Un matiz importante: cautela constructiva
El Technology Radar clasifica SDD en categoria "Assess" (explorar con cautela). La evaluacion es realista:
"Aunque el espacio resulta fascinante, los flujos de trabajo permanecen elaborados y opinados. Las herramientas generan especificaciones extensas dificiles de revisar."
Nuestra interpretacion: Las herramientas genericas de SDD pueden ser complejas. Pero cuando la metodologia se adapta a tu contexto especifico (tu arquitectura, tu equipo, tus convenciones), los beneficios superan la curva de aprendizaje.
Por eso en onext no vendemos una herramienta. Implementamos la metodologia adaptada a tu equipo.
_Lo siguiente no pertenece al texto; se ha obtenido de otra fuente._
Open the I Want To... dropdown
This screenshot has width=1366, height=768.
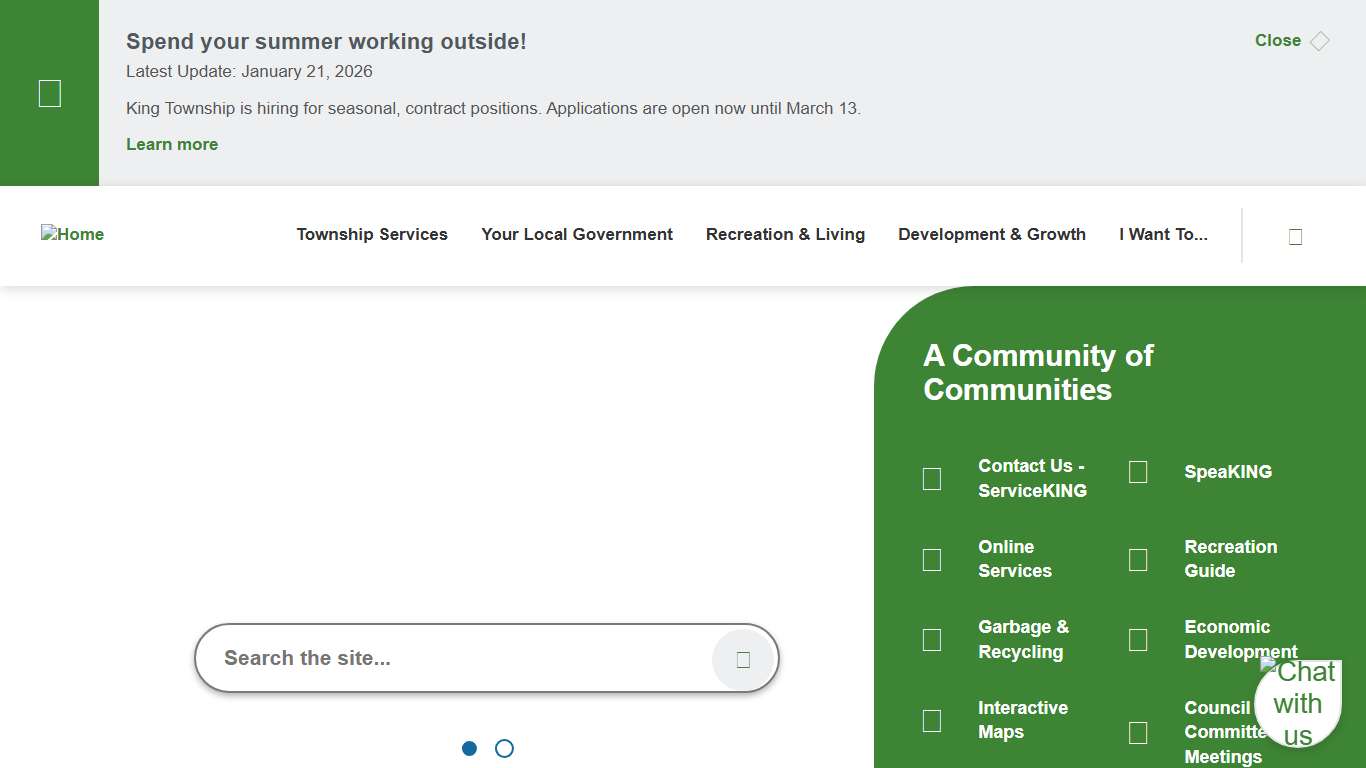tap(1163, 235)
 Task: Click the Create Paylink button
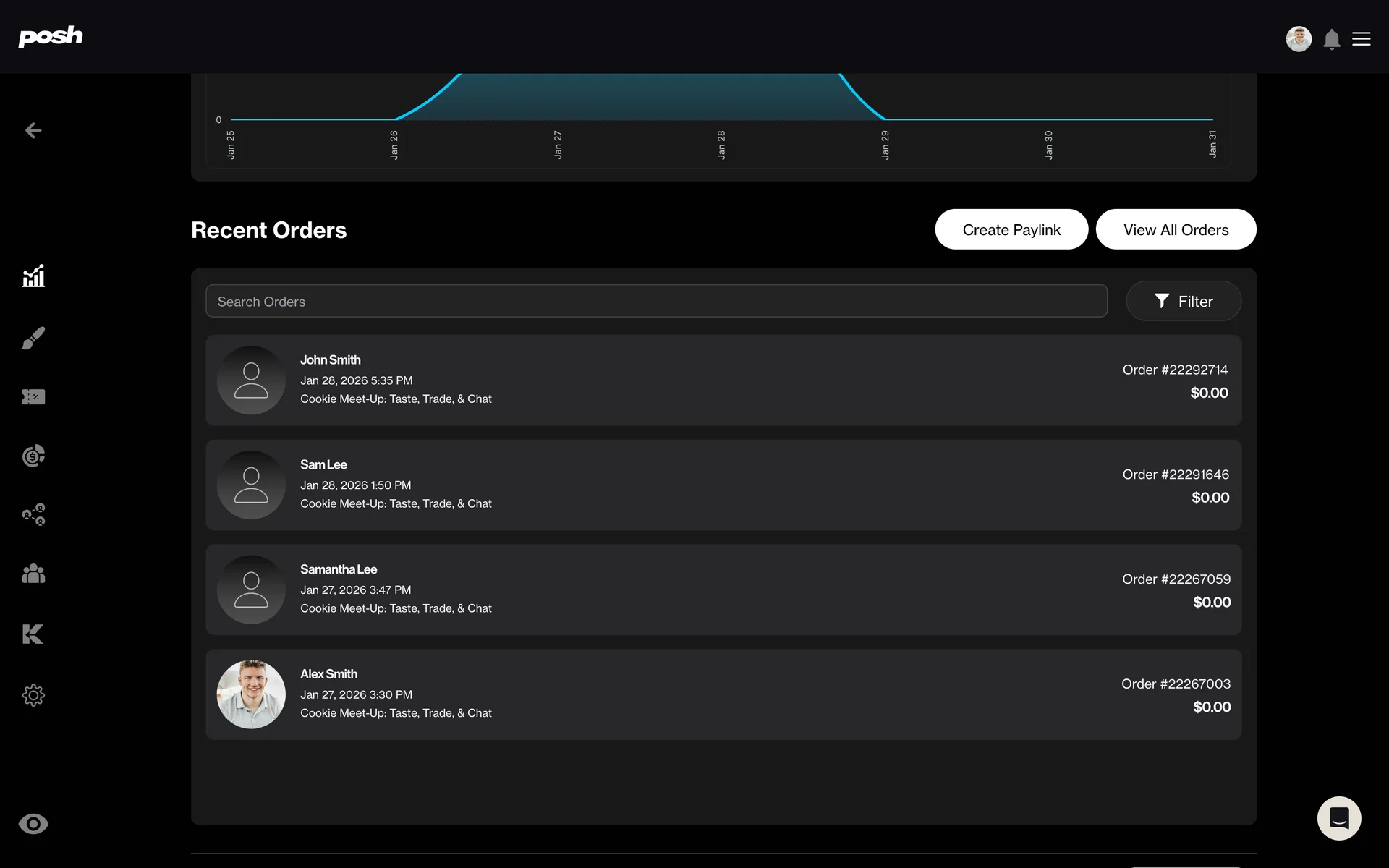[x=1011, y=229]
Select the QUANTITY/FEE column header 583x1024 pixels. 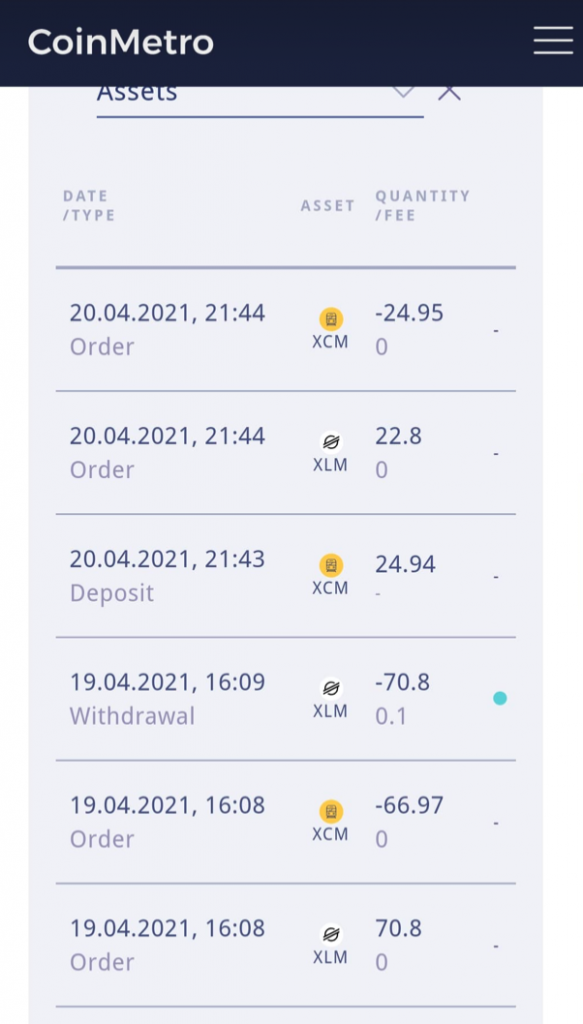pos(423,205)
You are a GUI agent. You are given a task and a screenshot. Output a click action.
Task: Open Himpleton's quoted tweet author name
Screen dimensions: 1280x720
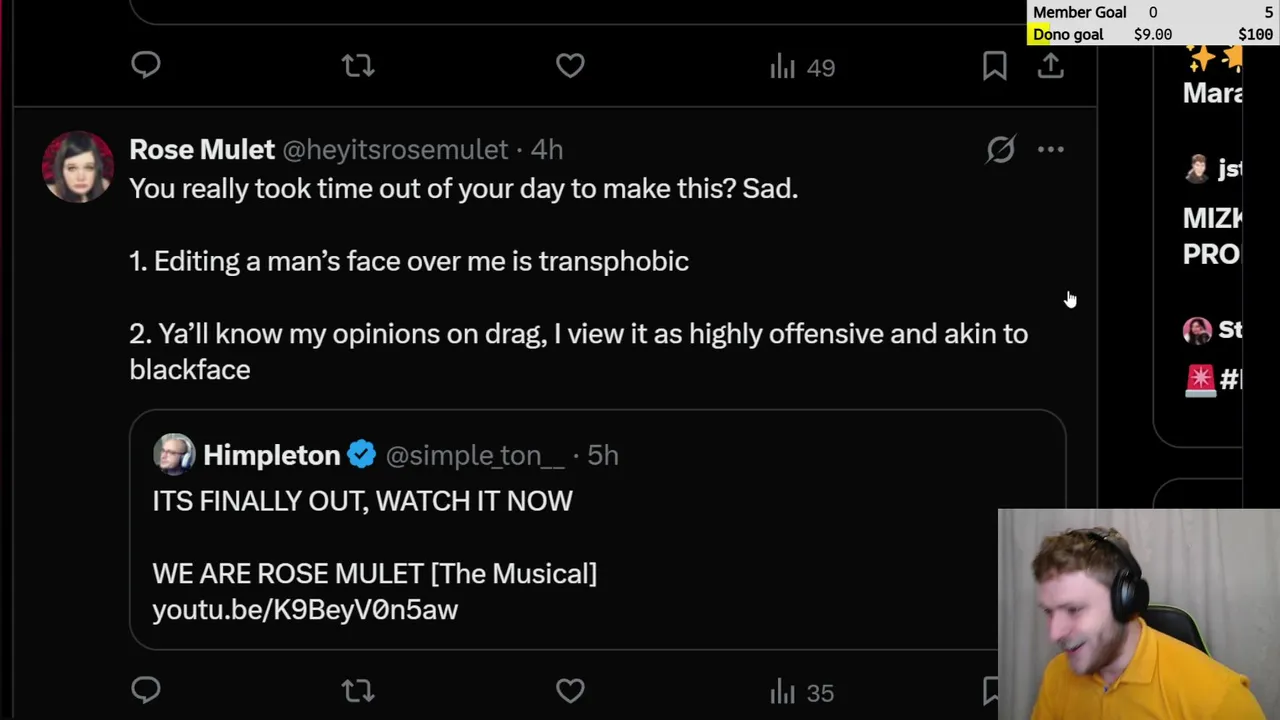(271, 455)
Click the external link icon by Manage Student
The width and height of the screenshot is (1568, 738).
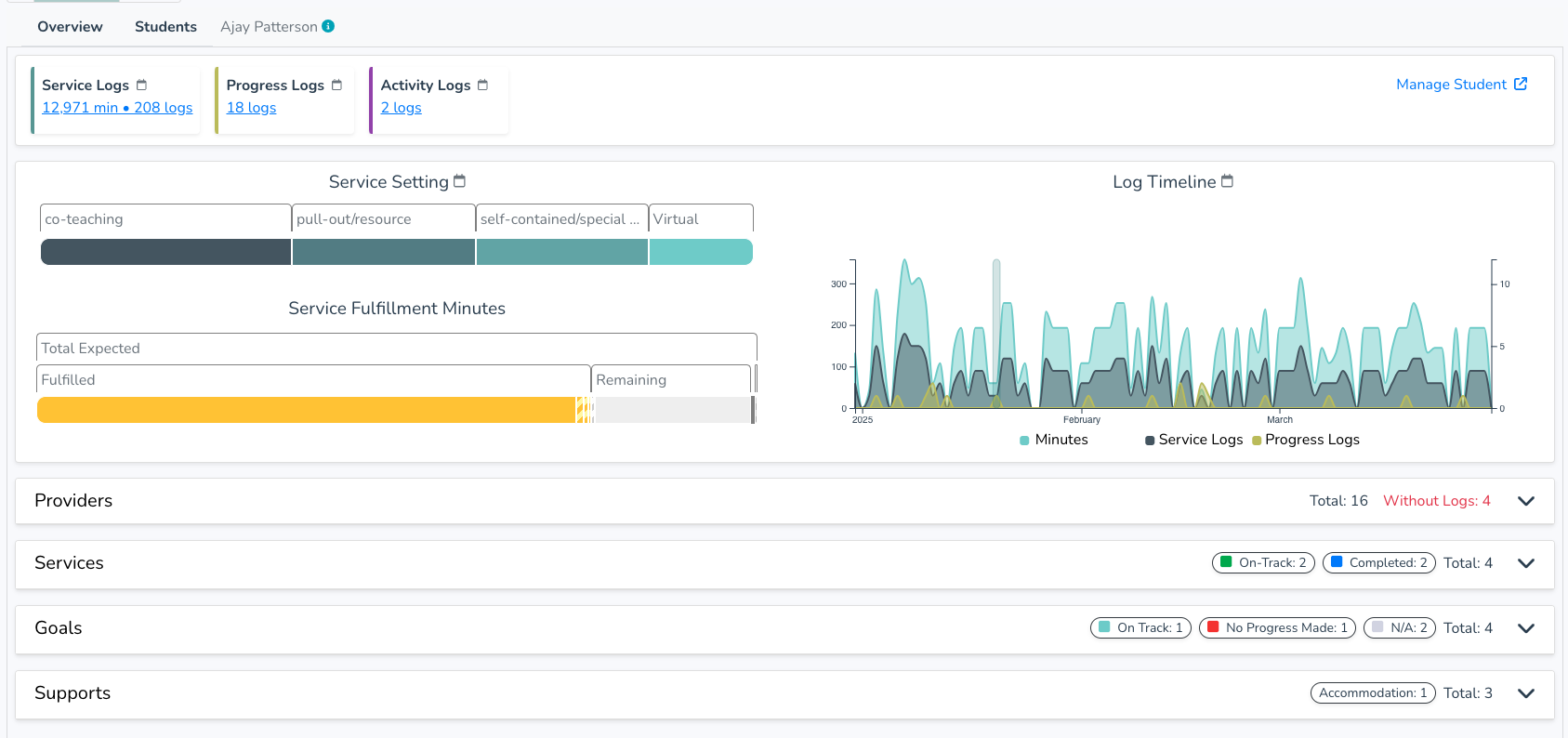coord(1521,84)
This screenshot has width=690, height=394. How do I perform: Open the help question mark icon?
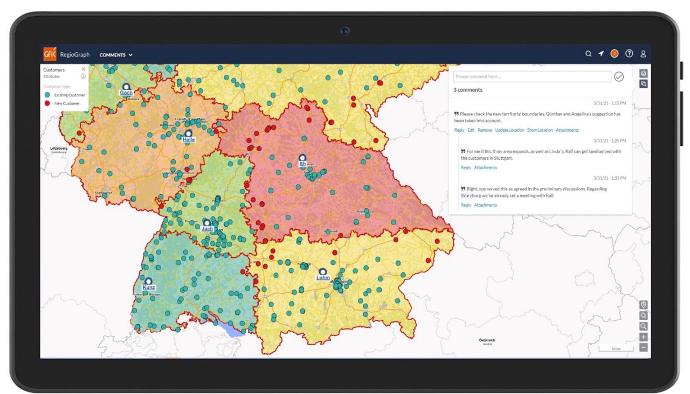click(629, 54)
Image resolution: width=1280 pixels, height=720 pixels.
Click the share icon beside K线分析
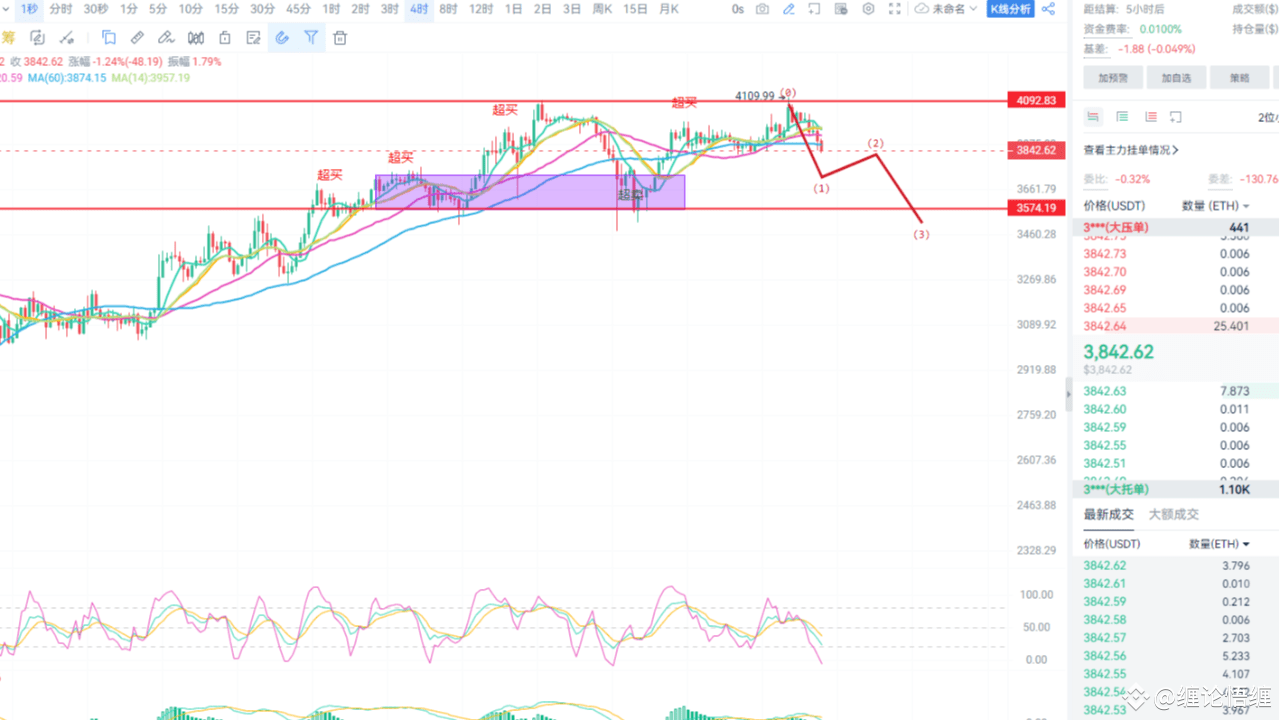pos(1048,9)

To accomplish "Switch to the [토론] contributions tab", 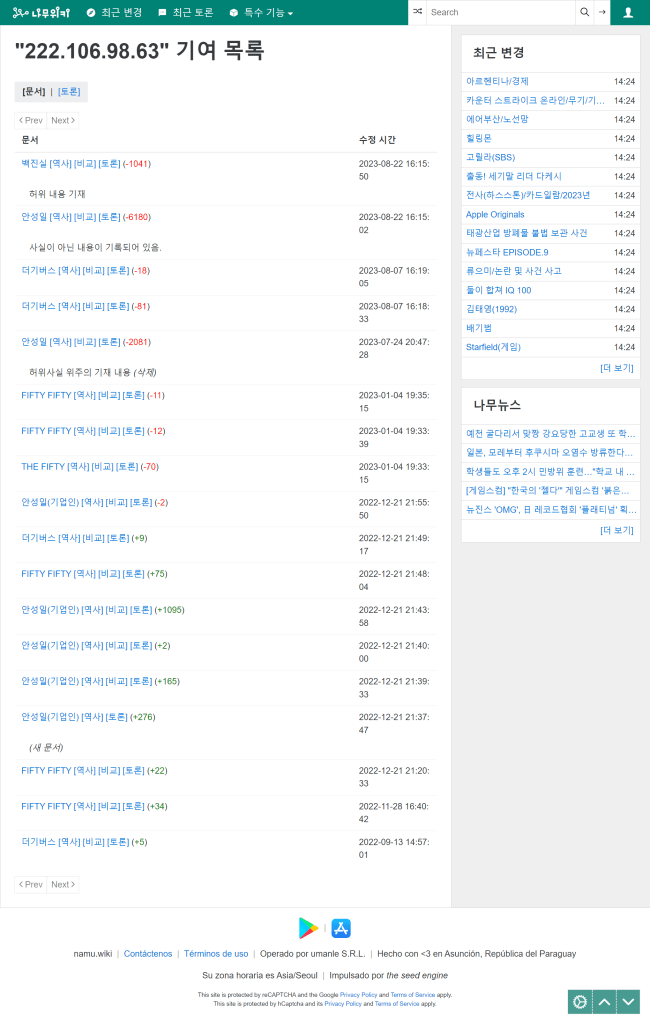I will [x=69, y=92].
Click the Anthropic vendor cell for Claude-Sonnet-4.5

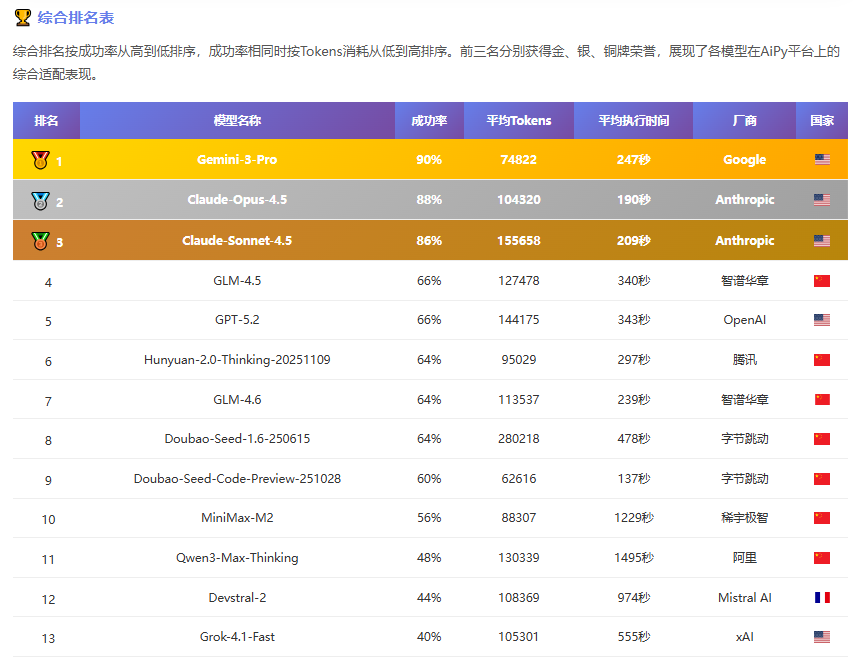(x=744, y=241)
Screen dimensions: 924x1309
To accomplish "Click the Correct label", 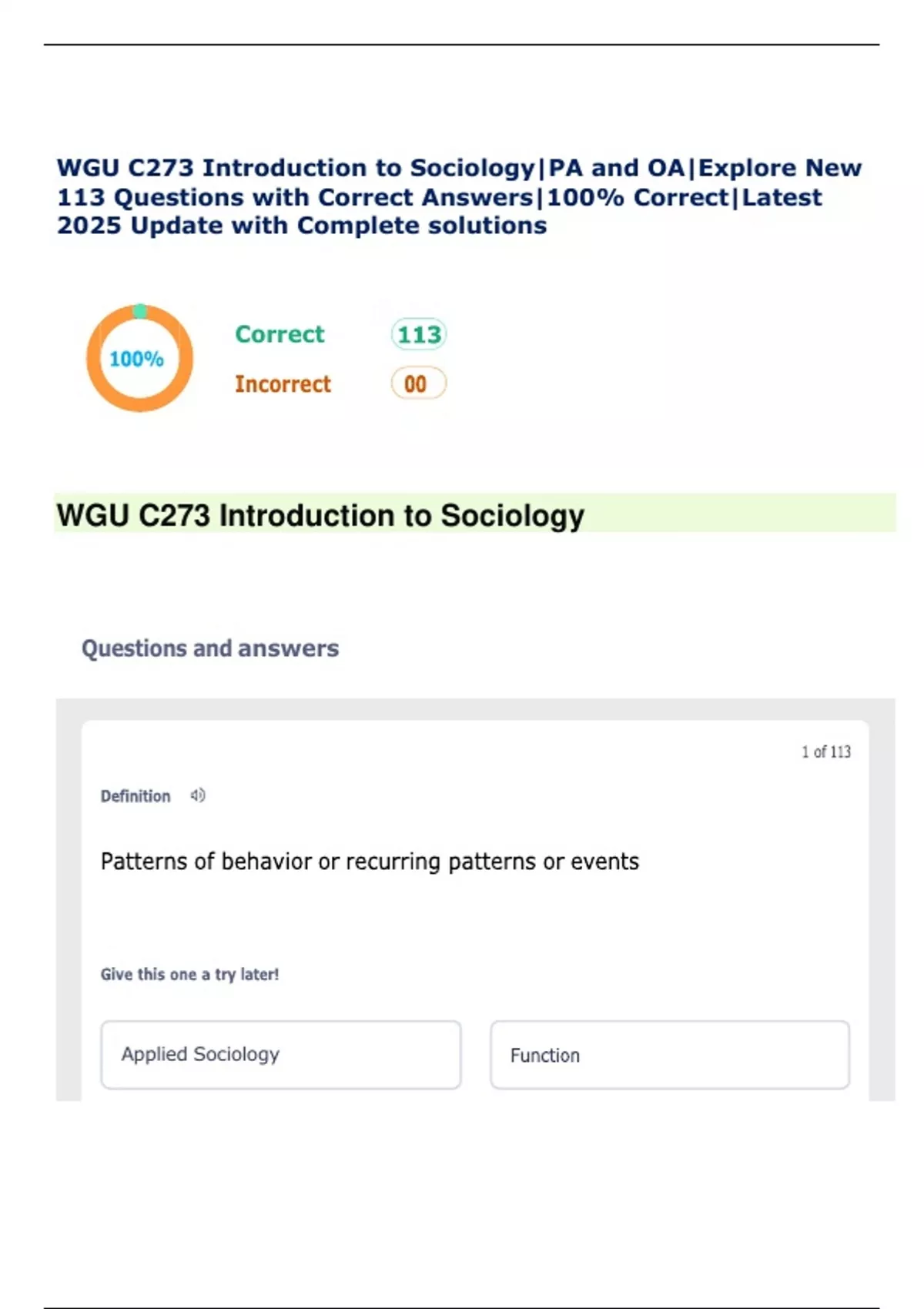I will pos(280,334).
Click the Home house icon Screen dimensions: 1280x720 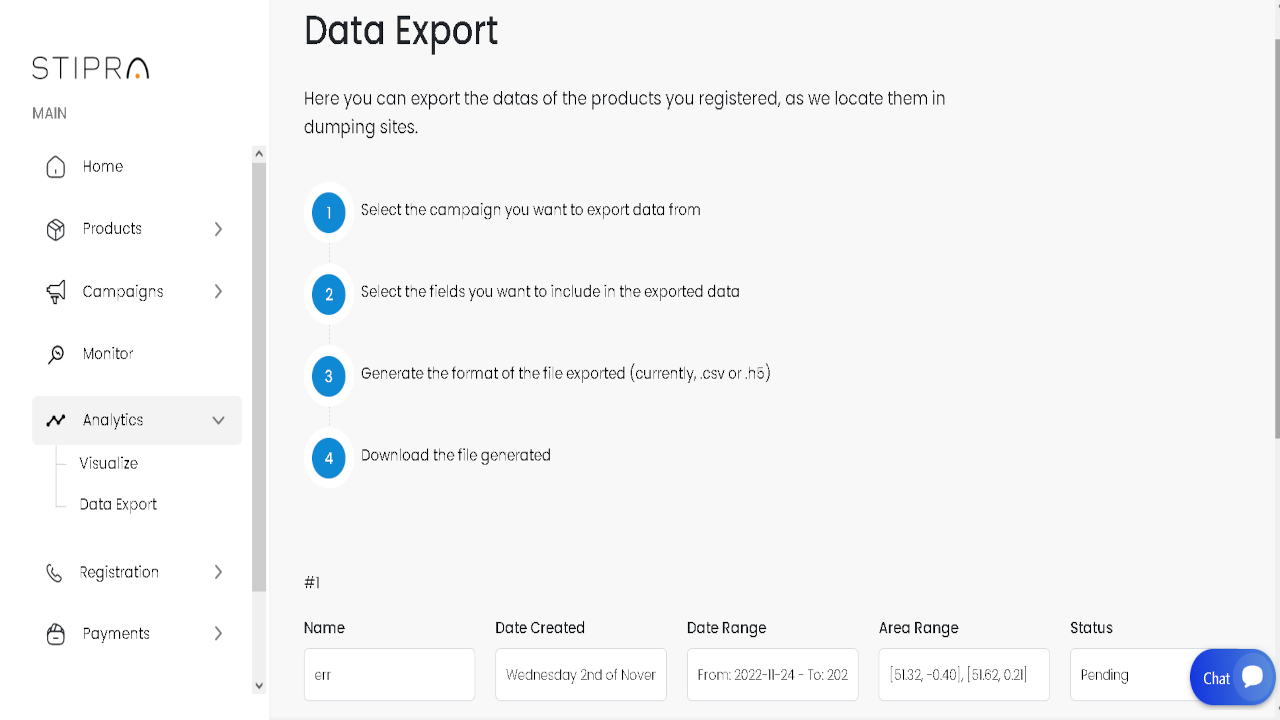(56, 167)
Principios clave de SDD para empezar hoy
No necesitas herramientas complejas para empezar con SDD. Estos son los principios que puedes aplicar desde hoy:
1. Escribe antes de pedir
Antes de escribir un prompt, escribe 3-5 lineas describiendo:
- Que problema resuelve esto
- Que restricciones tiene
- Como deberia integrarse con el codigo existente
2. Define tu "constitucion"
Documenta las reglas inmutables de tu proyecto:
- Patrones de arquitectura que siempre usas
- Convenciones de naming
- Dependencias permitidas y prohibidas
- Estructura de carpetas
3. Crea templates de especificacion
Un template simple para nuevas features:
## Feature: [Nombre]
### Problema
[Que problema del usuario resuelve]
### Solucion
[Como lo resolvemos a alto nivel]
### Restricciones
- [Arquitectura a respetar]
- [Patrones a usar]
- [Lo que NO debe hacer]
### Criterios de aceptacion
- [ ] [Criterio 1]
- [ ] [Criterio 2]
### Integracion
[Como se integra con codigo existente]
4. Revisa con la especificacion en mano
En code review, no solo revises el codigo. Revisa si el codigo cumple la especificacion. Si no hay especificacion, ese es el primer problema.
Conclusion: De "usar IA" a "integrar IA"
Spec-Driven Development no es una herramienta mas. Es un cambio de mentalidad:
- De: "La IA es un autocomplete inteligente"
- A: "La IA es un agente que ejecuta especificaciones"
Los equipos que adoptan SDD no escriben menos codigo. Escriben mejor codigo, mas rapido, con mas consistencia. Y lo mas importante: el codigo generado es mantenible a largo plazo.
La pregunta no es si tu equipo usara IA para programar. La pregunta es si la usara de forma caos (prompts ad hoc) o de forma controlada (spec-driven).